Yandex has introduced the initial tool code Perforator, designed to continuously collect detailed metrics on the operation of applications in large clusters and datacenters. This tool, written in C++, is equipped with the capability to analyze applications in real-time, evaluate resource distribution on Linux servers, and identify resource-intensive applications. The code is shared under the MIT license and can be accessed on GitHub.
Within Yandex, Perforator has been deployed in a cluster comprising more than 10 thousand nodes to pinpoint and address performance issues in various services. By optimizing calculations and eliminating bottlenecks, Yandex has successfully reduced server costs by 20%.
The capabilities of Perforator include:
- Utilizing the EBPF kernel subsystem to gather information on kernel and user space components, with minimal performance impact estimated at around 0.1%.

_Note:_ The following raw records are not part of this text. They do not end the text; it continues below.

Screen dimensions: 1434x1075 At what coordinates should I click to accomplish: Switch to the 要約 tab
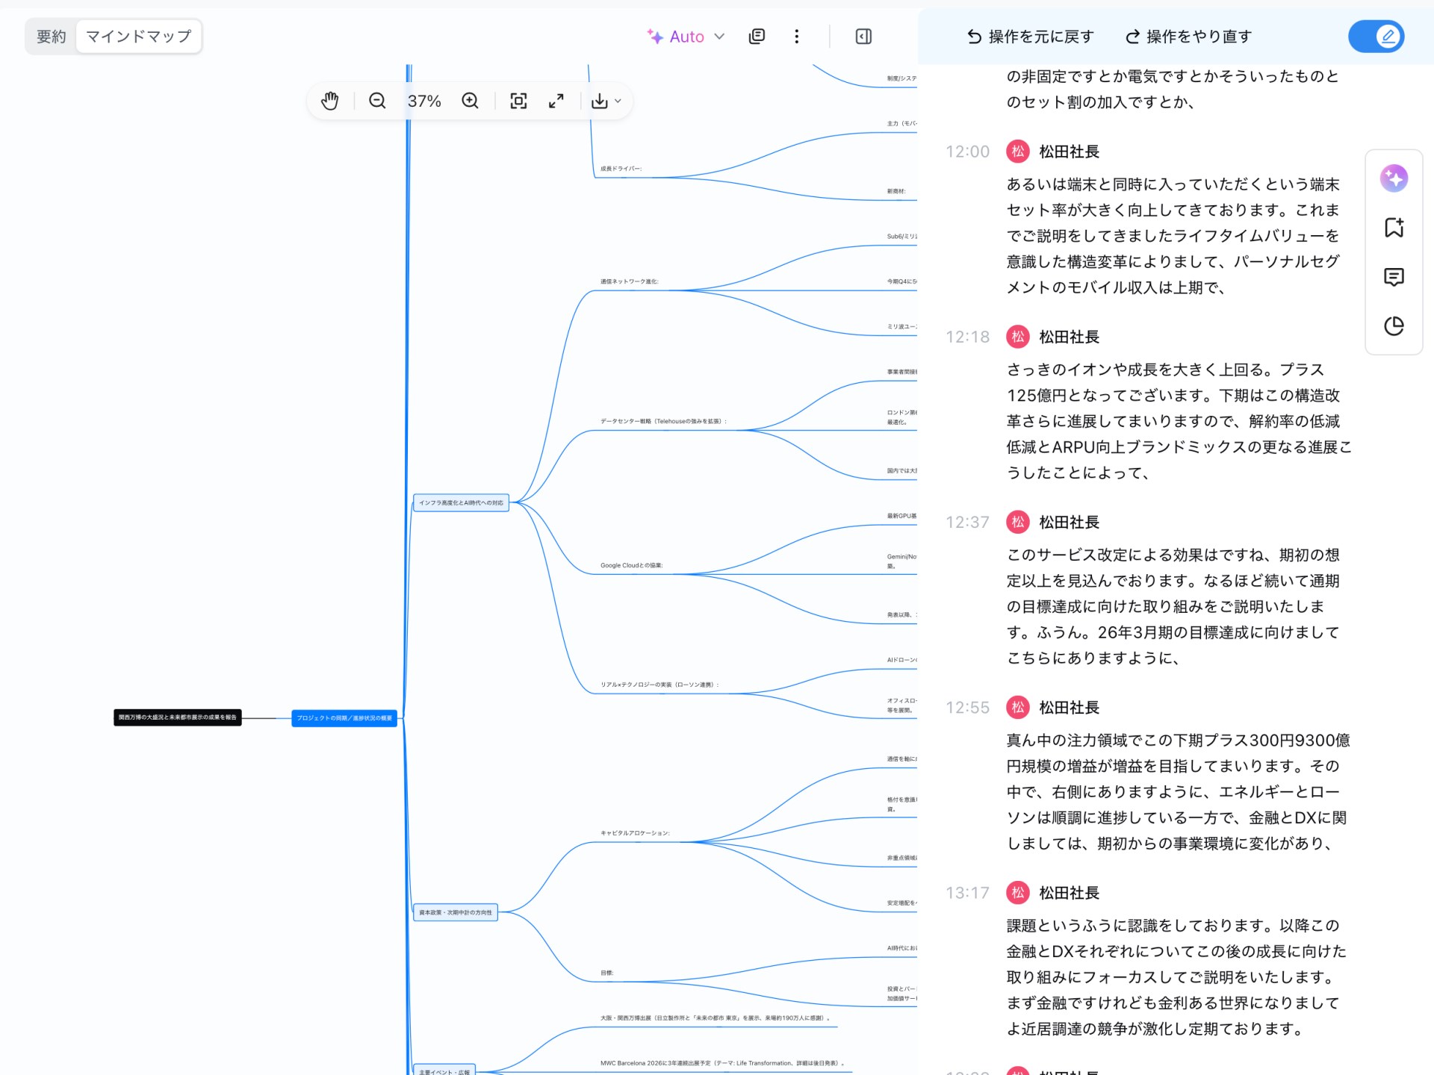pyautogui.click(x=52, y=37)
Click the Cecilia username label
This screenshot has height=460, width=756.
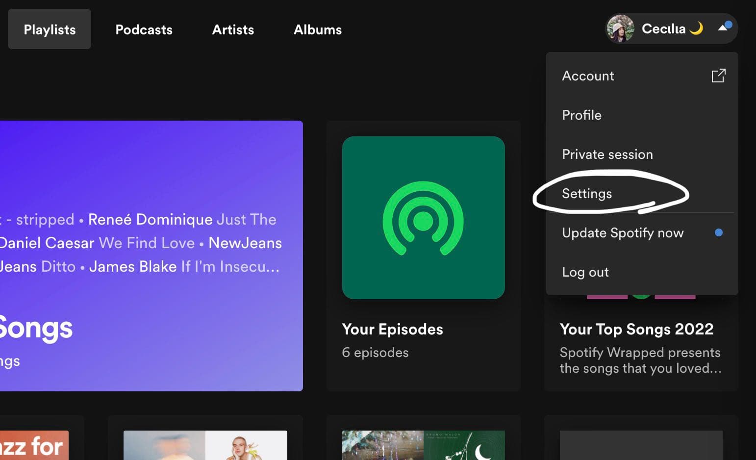(663, 28)
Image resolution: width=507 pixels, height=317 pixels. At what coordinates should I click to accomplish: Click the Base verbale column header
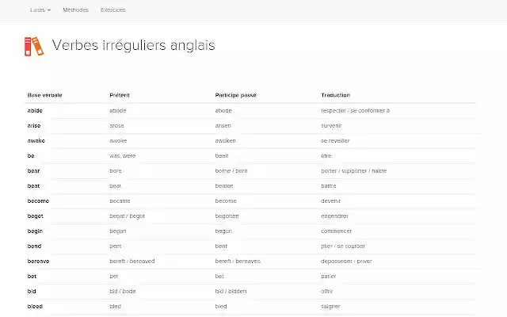pos(44,95)
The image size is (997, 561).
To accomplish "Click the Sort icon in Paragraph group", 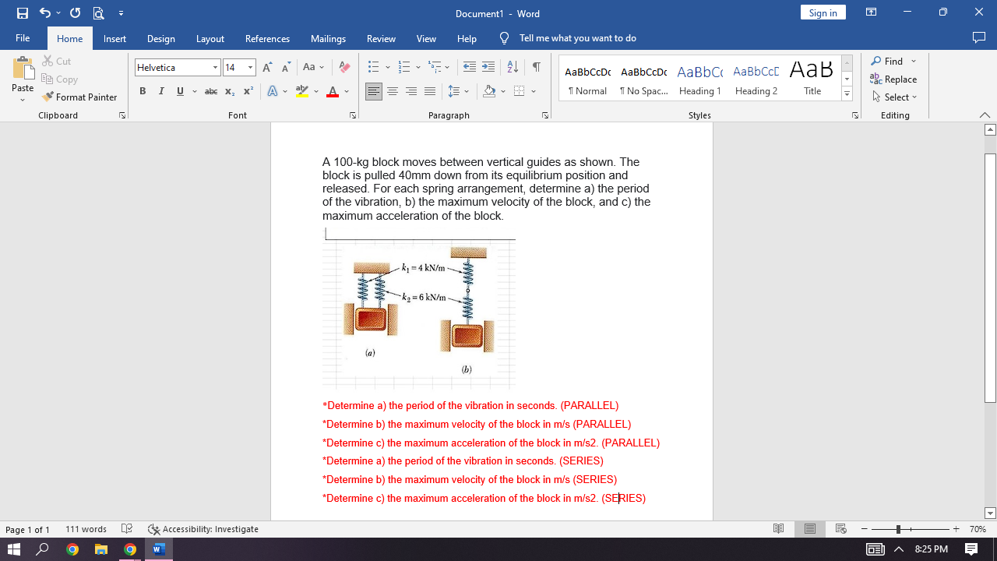I will tap(512, 68).
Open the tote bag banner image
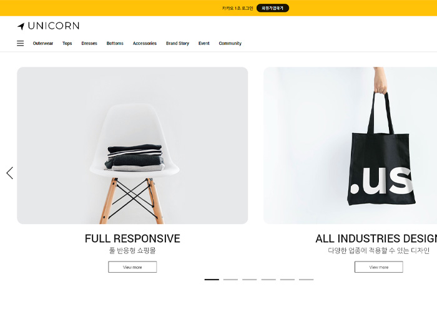Screen dimensions: 437x312 click(x=350, y=145)
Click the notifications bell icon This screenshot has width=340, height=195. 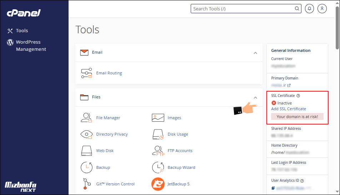[x=309, y=9]
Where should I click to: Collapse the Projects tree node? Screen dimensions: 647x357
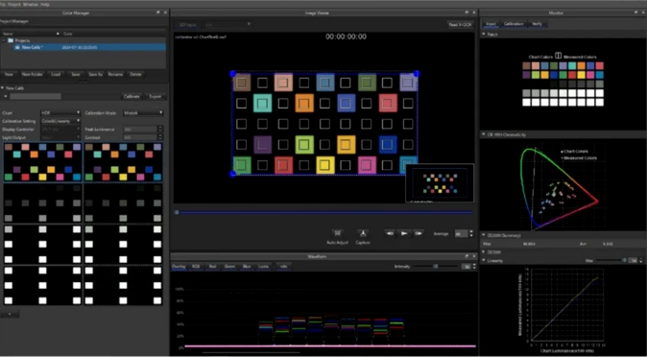point(4,40)
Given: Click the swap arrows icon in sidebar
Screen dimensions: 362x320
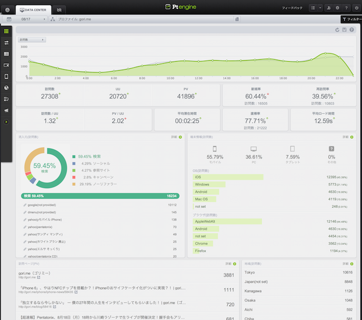Looking at the screenshot, I should point(7,43).

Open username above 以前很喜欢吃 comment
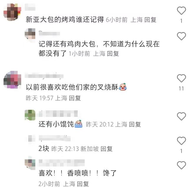[44, 76]
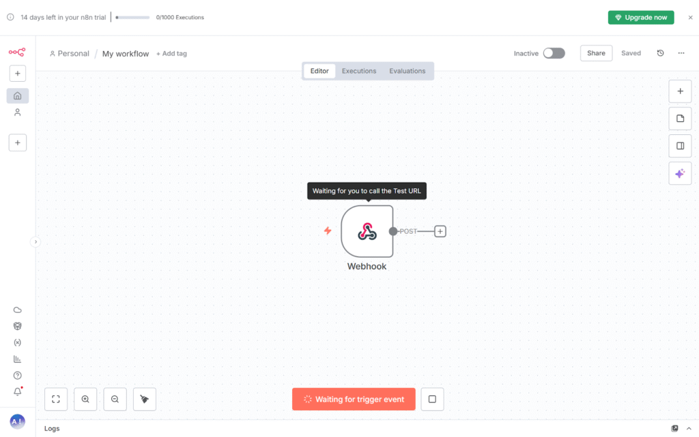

- Scalable storage for performance profiles, using DBMS for metadata profiles storage, Clickhouse for binary metadata storage, and any S3-compatible storage for RAW profiles and binary data.
- Enabling Call Stack promotion in the system environment without the need for inclusion, during debugging sessions.
- Providing a query language and a web interface to monitor CPU load during applications.
- Visualizing narrow areas using flamegraph-style visualization.
- Profiling projects in multiple languages and runtimes without altering the assembly process or program cross-regulation, with support for C++, GO, Rust, Java, Python, and JavaScript/Node.js.
- Generating SPGO profiles for application optimization based on code profiling results.